Best Before!

When Food Becomes Waste.

18. November 2020 – 16. May 2021
Special exhibition in the four cabinets and two exhibition halls.
The special exhibition “Best Before” takes a look at the reasons behind food waste. Farming, manufacturing, shops, homes, restaurants: the causes of this phenomenon are diverse – and disturbing.

Just a few decades ago, throwing away edible food would have been unthinkable. That attitude has changed radically in recent years. It is estimated that at least one third of global food production now ends up being thrown away, with drastic social and environmental consequences. The best before date is just one of many factors which contribute to this loss of food. Most items remain edible beyond this date, but retailers often dispose of goods even before they expire in order to make space for new ones.

A close look at the food production chain shows the dramatic extent of food waste. It begins on the farm and ends in our homes. According to recent studies, about 133 kg of edible food end up in the thrash in every Austrian household per year. That corresponds to a value of 250 to 800 €!

In many cases, arbitrary selling standards mean that fruit and vegetables of excellent quality don’t even reach the consumer. Instead, they must be destroyed before leaving the farm. Decisions on what to sell are taken by retailers, who in turn are driven by consumer demand. In many cases, the standards expected by citizens are stricter than those imposed by the state.

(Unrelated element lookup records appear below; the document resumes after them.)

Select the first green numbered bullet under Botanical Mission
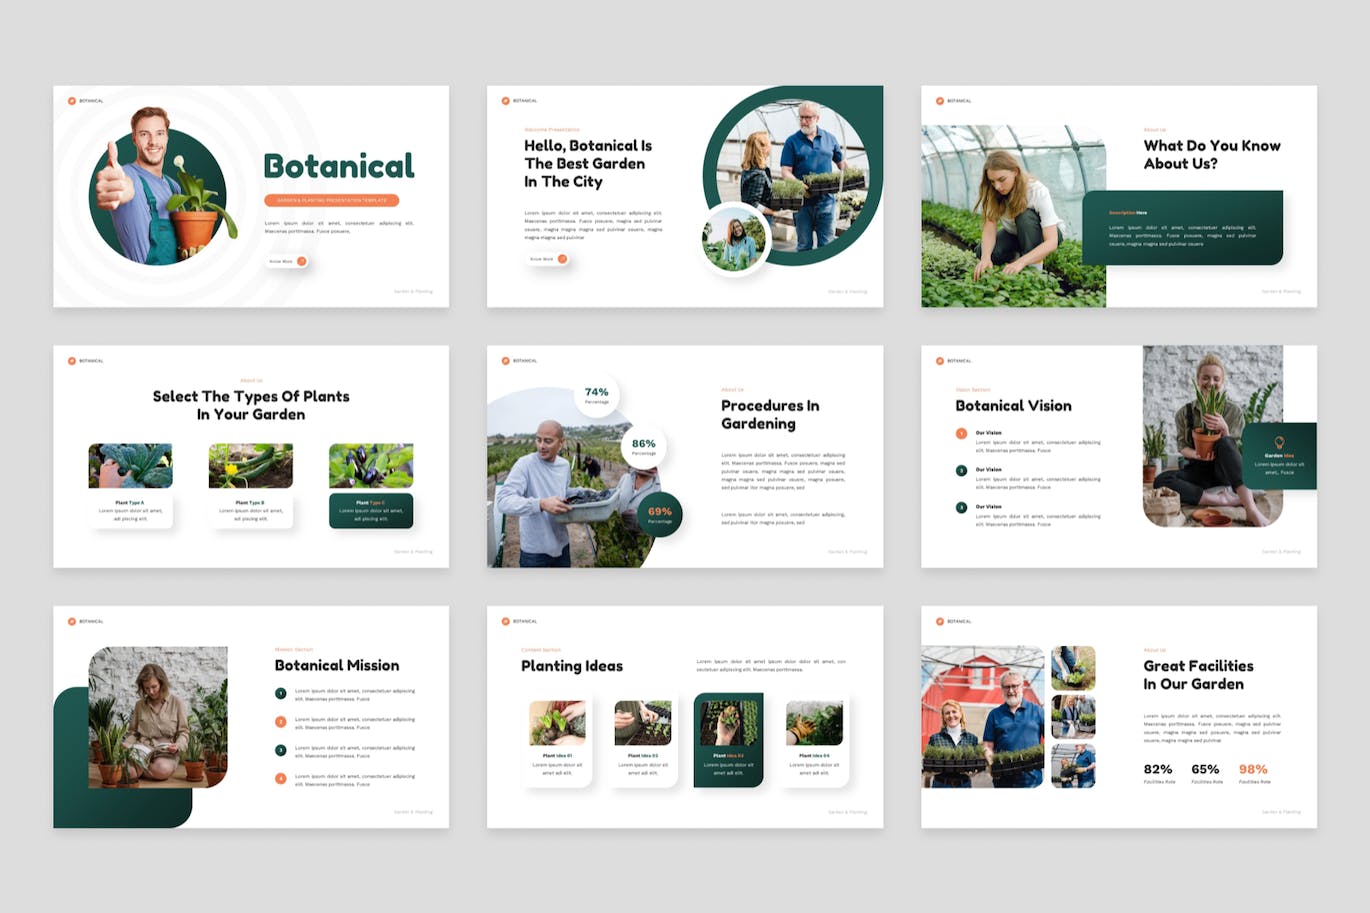The height and width of the screenshot is (913, 1370). pyautogui.click(x=281, y=693)
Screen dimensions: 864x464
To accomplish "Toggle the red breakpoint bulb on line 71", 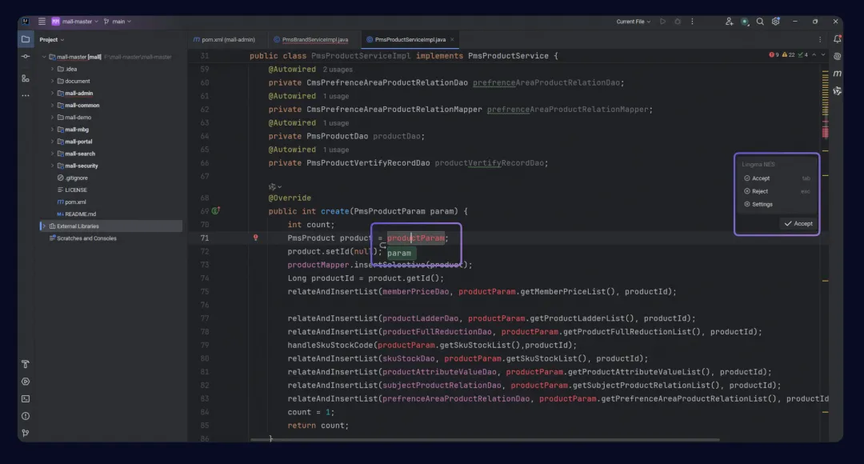I will (256, 238).
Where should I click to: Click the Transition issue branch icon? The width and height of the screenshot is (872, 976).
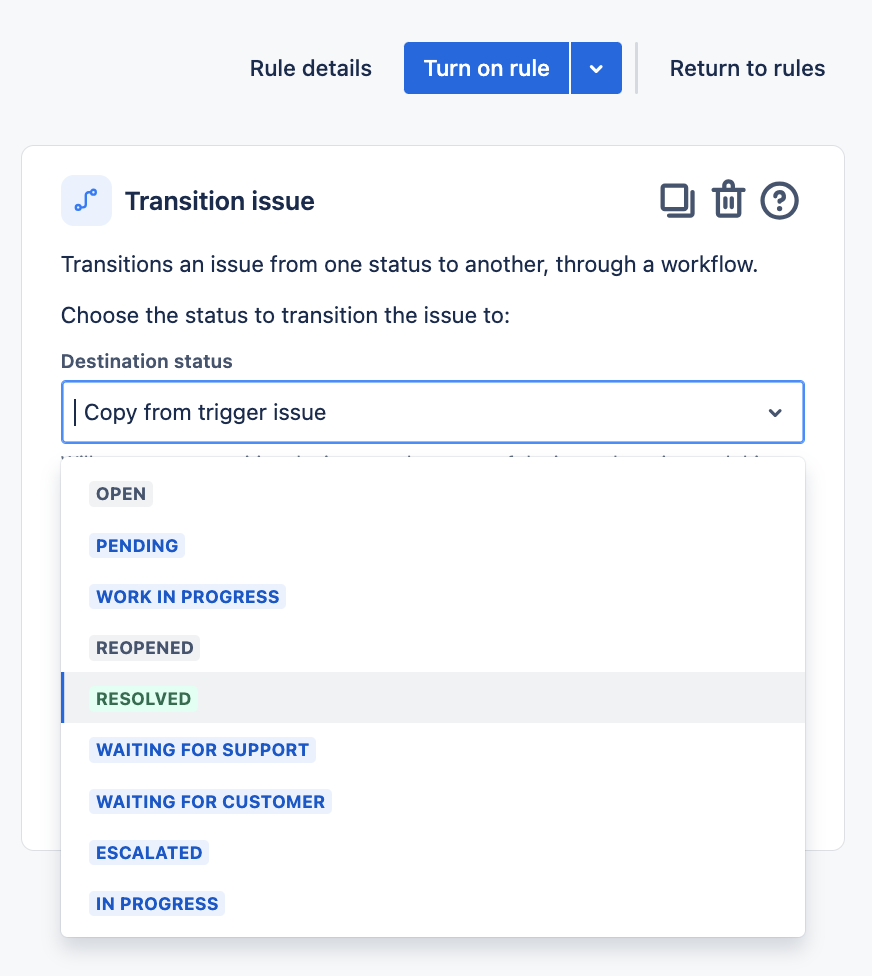pos(85,200)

In low-income countries, food is often lost as a result of inadequate equipment used in harvest, storage or transport, for example if it is not possible to keep certain foods cool all the way to the place of sale. In high-income countries, on the other hand, food loss is mostly due to selling standards or careless consumers. Here, people can simply afford to waste food.

The right to food is a fundamental human right. At the same time, food production is a strain on the Earth's natural resources. One third of all greenhouse gases come from food production. Simply halving the amount of food we waste would save the same amount of greenhouse gases as taking 50 % of all cars off the road. Soon we will no longer be able to afford to waste food.

The exhibition presents eye-catching facts and figures. Even more importantly, it shows what we can do to escape this vicious circle of food waste. After all, the individual decisions we make as consumers can help change the world.
Accompanying the exhibition are a number of talks, workshops for school children, etc. held in cooperation with partners such as the Wiener Tafel, a charity in Vienna which collects unwanted food from retailers and redistributes it to those in need. All events will take place in line with the latest rules on restricting the spread of COVID-19.